Rhode Island School District to put Microchips in Students' Backpacks


Is this appropriate? Is this even going to work? Is this another example of handing parental responsibilities to techonology?

The 9 O'Clock Hour Rundown

Doug was discussing Al Gore’s meaningless endorsement of Obama at the Channel 5 studio when somebody asked Doug for his address and pulled up a recent picture of his house online. It’s incredible how monitored we are, and it’s only getting worse. Is there a limit to the amount of surveillance we should tolerate?

Rhode Island School district is pushing the envelope with a pilot program to plant computer chips in children’s backpacks to keep tabs on them. Doug wondered if that would really help. How often do kids leave their backpacks in a room, or lose them? Would it make them safer, or just lull us into a false sense of security?

Doug’s not only concerned about that, but he wants to know where the surveillance stops. At what point does the monitoring and surveillance start to take too much freedom? The ACLU says that point has already been reached in Rhode Island.

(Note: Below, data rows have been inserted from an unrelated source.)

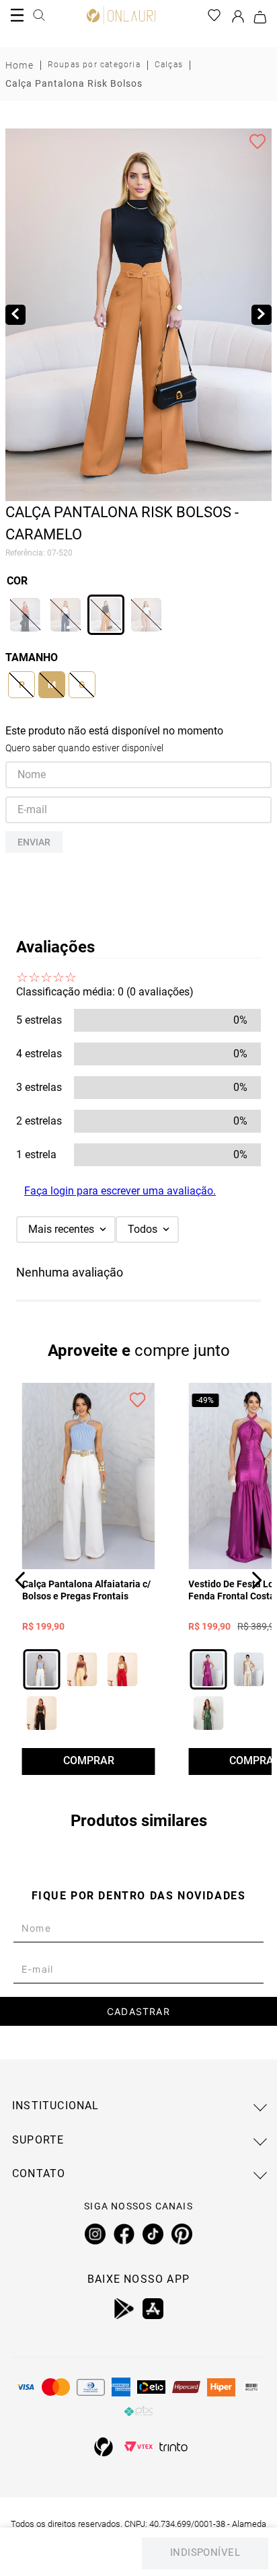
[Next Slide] (256, 1580)
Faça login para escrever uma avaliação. (120, 1190)
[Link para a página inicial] (19, 65)
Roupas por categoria (94, 65)
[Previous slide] (15, 315)
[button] (25, 615)
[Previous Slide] (20, 1580)
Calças (169, 65)
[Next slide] (261, 315)
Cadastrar (138, 2011)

Is it even right to monitor our kids that closely? Doug said he would have hated that as a kid, and a caller argued that part of growing up is becoming independent. How will that happen if the kids are being watched everywhere they go?

On the other hand, Doug said parents have always taken extreme measures to keep their kids safe. They aren’t adults and they don’t have all the freedoms adults do. One callers said she would like the chips in her kids to keep them from getting lost. Most of the time kids who are lost turn up, but what about the rare times when something horrible happens?